One canny bit of casting is the inclusion in the film of long-time character actress Frances Bay (pictured).  I have seen her in dozens of movies and TV shows, where she always plays a sweet “little old lady” – but not this time.




One more movie that is worth mentioning in this list is another long-time favorite of mine called Lifeforce (1985), whose director Tobe Hooper also helmed the original Texas Chain Saw Massacre (1974).  This horror/science fiction film is truly over the top, drenched in full-frontal nudity, deviant sexuality, and telekinetic battles (and worse) of the sort that were only hinted at in Five Million Years to Earth.  The capsule review in the New York Times TV listings when Lifeforce was on one of the local channels closed with:  “Pulverizingly brutal stuff.”
Based on a novel by Colin Wilson called Space Vampires (which I also had pre-Katrina), a titanic spaceship many miles in length arrives at Earth while hidden inside Halley’s Comet (which of course turned out to be miniscule in size in its 1986 arrival, compared to how we all expected it to be based on the 1910 appearance, when the comet’s tail actually bathed Earth if I remember right). 
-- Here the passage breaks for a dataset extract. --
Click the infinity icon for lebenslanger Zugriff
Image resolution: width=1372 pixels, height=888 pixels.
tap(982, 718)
The spaceship in the Lifeforce film looks a lot like that unique, elongated object called ’Oumuamua that has been determined to be the first interstellar object to be spotted traveling through our Solar System.  There are some who are still convinced that ’Oumuamua is some sort of spaceship.
At one end of the alien spaceship in Lifeforce are three humanoids, a woman and two men, with all three naked and unconscious.  They are brought aboard a joint exploratory American/British spacecraft called the Churchill that had been sent toward Halley’s Comet.  All three of the aliens make it to Earth and begin a seemingly unstoppable campaign of absorbing and collecting the “lifeforce” (or human souls) from the people of London and then, presumably, the rest of our planet.  At length, the surviving astronaut Tom Carlsen uses the close connection that he has with the female and is able to stop them. 
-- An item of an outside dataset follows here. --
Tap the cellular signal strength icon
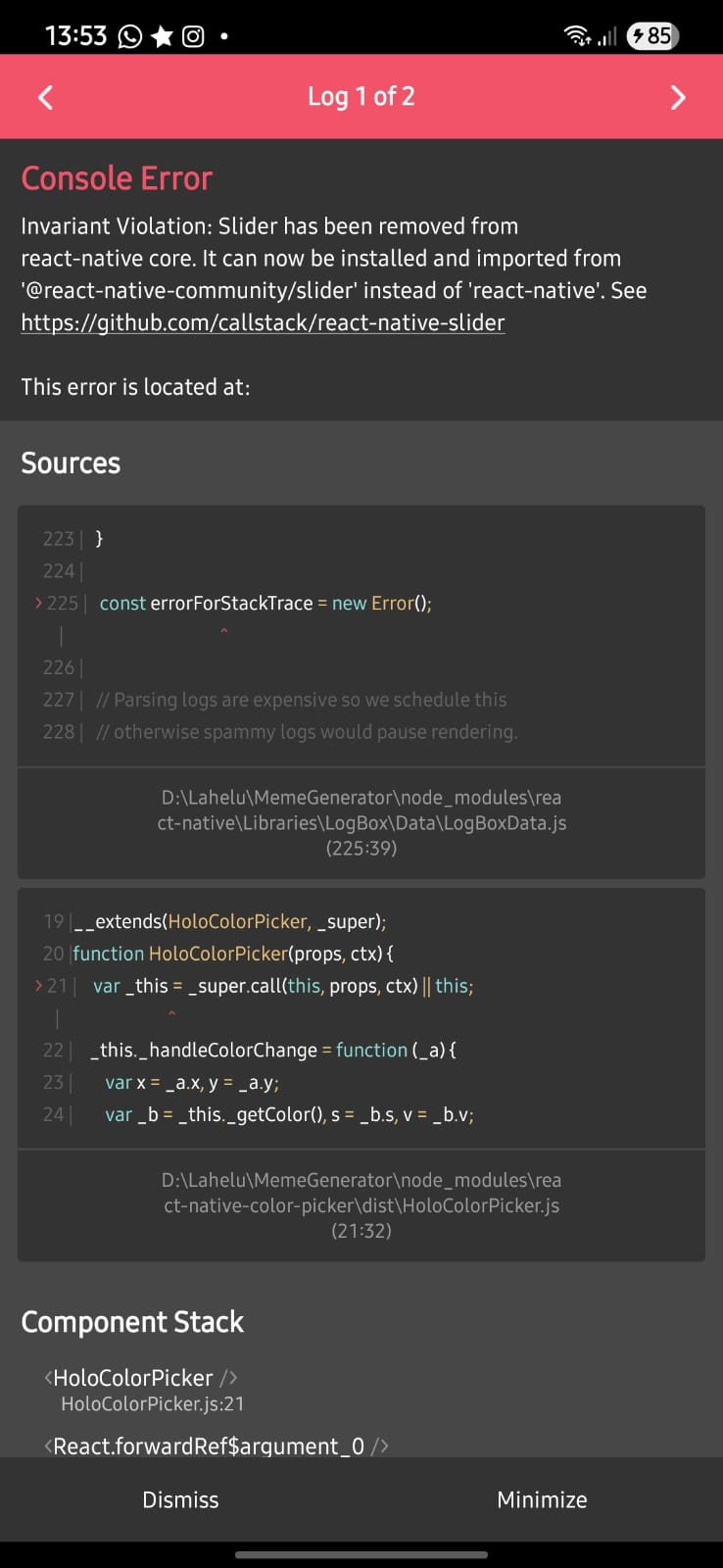The width and height of the screenshot is (723, 1568). [607, 37]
There have been many editions of Lifeforce, and I have acquired a half dozen or so over the years, both pre-Katrina and post-Katrina.  Every one of the videotapes or DVD’s that I have purchased seems to be different – and I can never remember that happening with any other movie.  In some, there is a lot of narration, and in others, none at all; sometimes there is a long introductory section aboard the Churchill, and other times they are almost immediately on board the alien spaceship; sometimes one of the male aliens speaks, and sometimes they are both mute throughout the film; the nature of an early sexual encounter by the “space girl” with a human woman is explained with differing levels of detail; and the amount of nudity exhibited by the space girl (played by Mathilda May) seems to vary considerably, though it is always copious. 
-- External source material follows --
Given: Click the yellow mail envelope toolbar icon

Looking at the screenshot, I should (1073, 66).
Steve Railsback plays the surviving astronaut Tom Carlsen; he famously gave a truly terrifying performance as Charles Manson in a TV movie called Helter Skelter (1976), and he is really on his game here as well.  Also on hand are Peter Firth, who has had several nude scenes of his own during his career (though not in this movie); and Patrick Stewart, many years before his turn as Captain Jean-Luc Picard in Star Trek: The Next Generation.

Returning to the Beaker folk, which I mentioned at the start of this series of posts, they were a remarkable group of people whose very existence has often been in doubt among scientists.  Just this year, an extensive study of ancestral DNA determined that most of modern-day Britons trace their roots to this ancient people.